Set task: Continue the Perl DBI tutorial below, starting right after its final line of code.

Text to read:

Perl for Bioinformatics: Day 2 – querying a database (DBI)

So in Day 1, we learned how to use Perl to parse a file. Today we are going to learn how to extract information from a database.

A database is an organised collection of data. Since lots of Bioinformatics resources store their data in a database, it’s pretty useful to find out early on how to go about using them.

There are lots of different types of databases (e.g. MySQL, PostgreSQL, Oracle) and each of them has slight differences in the way that you interect with them. To make life easier, the good people of Perl have written a library called DBI that provides a common way of accessing them (feel free to have a good look around the DBI documentation on CPAN and come back when you’re ready).

Accessing a database with DBI

The following script provides a very simple example of how you might go about using DBI libary to extract data from your database. We are extracting OMIM data from one of our local Oracle databases, but you should be able to see how it can be extended to your own situation.

Note: you’ll need to ask your database administrator for suitable values to replace ‘??????’

#!/usr/bin/env perl

use strict;
use warnings;

use DBI;

# information that we need to specify to connect to the database
my $dsn         = "dbi:Oracle:host=?????;sid=?????";  # what type of database (Oracle) and where to find it (sinatra)

Dataset entries:
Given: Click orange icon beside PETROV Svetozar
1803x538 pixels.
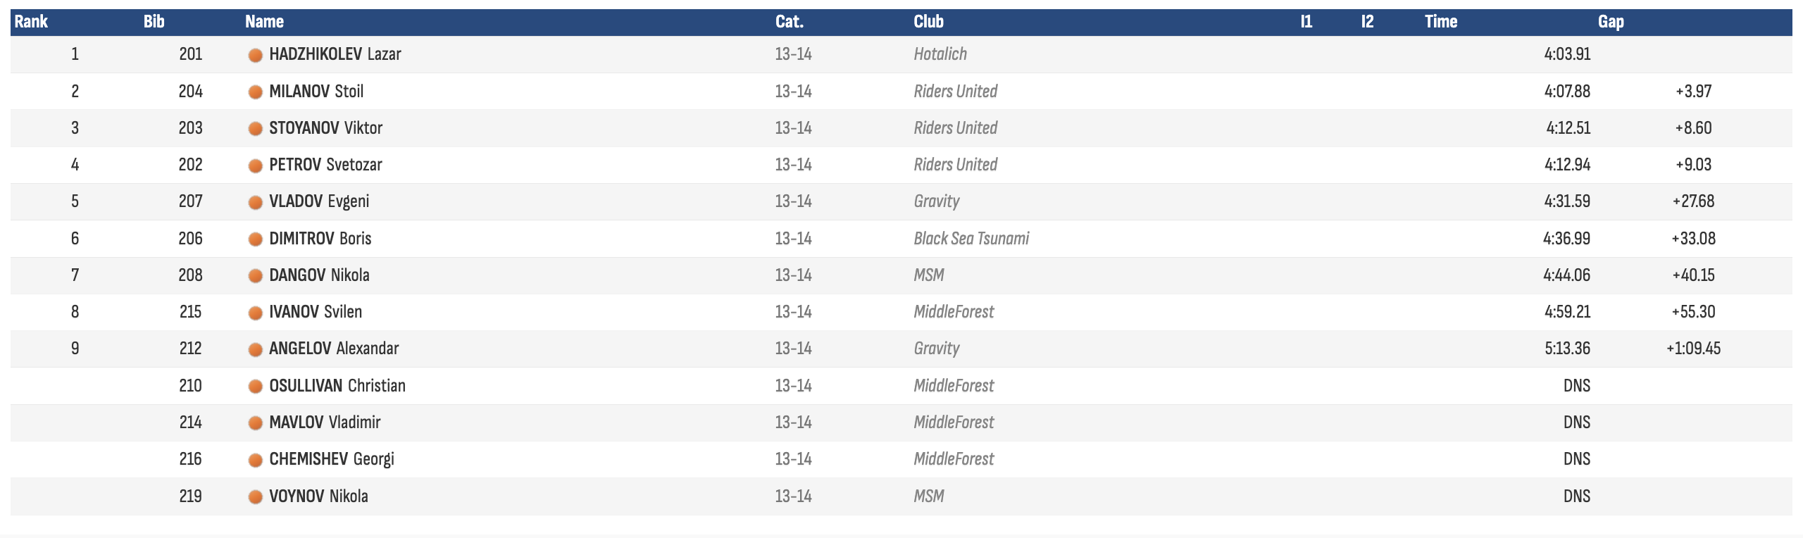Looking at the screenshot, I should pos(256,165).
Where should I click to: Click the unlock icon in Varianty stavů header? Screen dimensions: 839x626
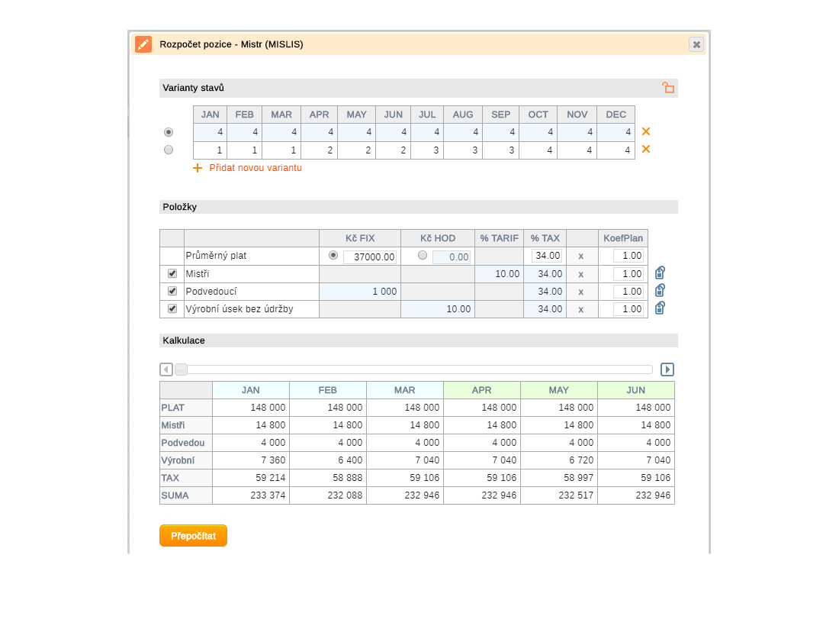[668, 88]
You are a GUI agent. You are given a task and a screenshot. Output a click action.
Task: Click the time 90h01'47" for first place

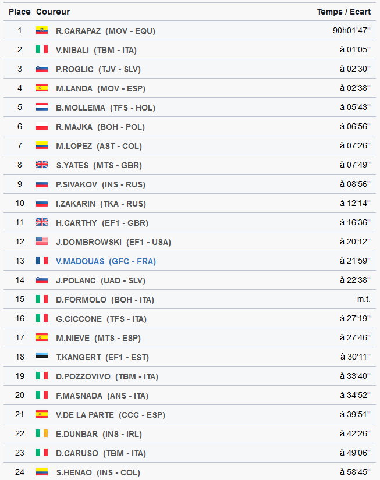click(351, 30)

Result of this task:
my $db_username = "?????";                            # we connect as a particular user
my $db_password = "?????";                            # with a password

# connect to the database
my $gene3d_dbh = DBI->connect( $dsn, $db_username, $db_password )
	or die "! Error: failed to connect to database";

# this is the query that will get us the data
my $omim_sql = <<"_SQL_";
SELECT
	OMIM_ID, UNIPROT_ACC, RESIDUE_POSITION, NATIVE_AA, MUTANT_AA, VALID, DESCRIPTION, NATIVE_AA_SHORT
FROM
	gene3d_12.omim
WHERE
	valid = 't'
_SQL_

# prepare the SQL (returns a "statement handle")
my $omim_sth = $gene3d_dbh->prepare( $omim_sql )
	or die "! Error: encountered an error when preparing SQL statement:\n"
		. "ERROR: " . $gene3d_dbh->errstr . "\n"
		. "SQL:   " . $omim_sql . "\n";

# execute the SQL
$omim_sth->execute
	or die "! Error: encountered an error when executing SQL statement:\n"
		. "ERROR: " . $omim_sth->errstr . "\n"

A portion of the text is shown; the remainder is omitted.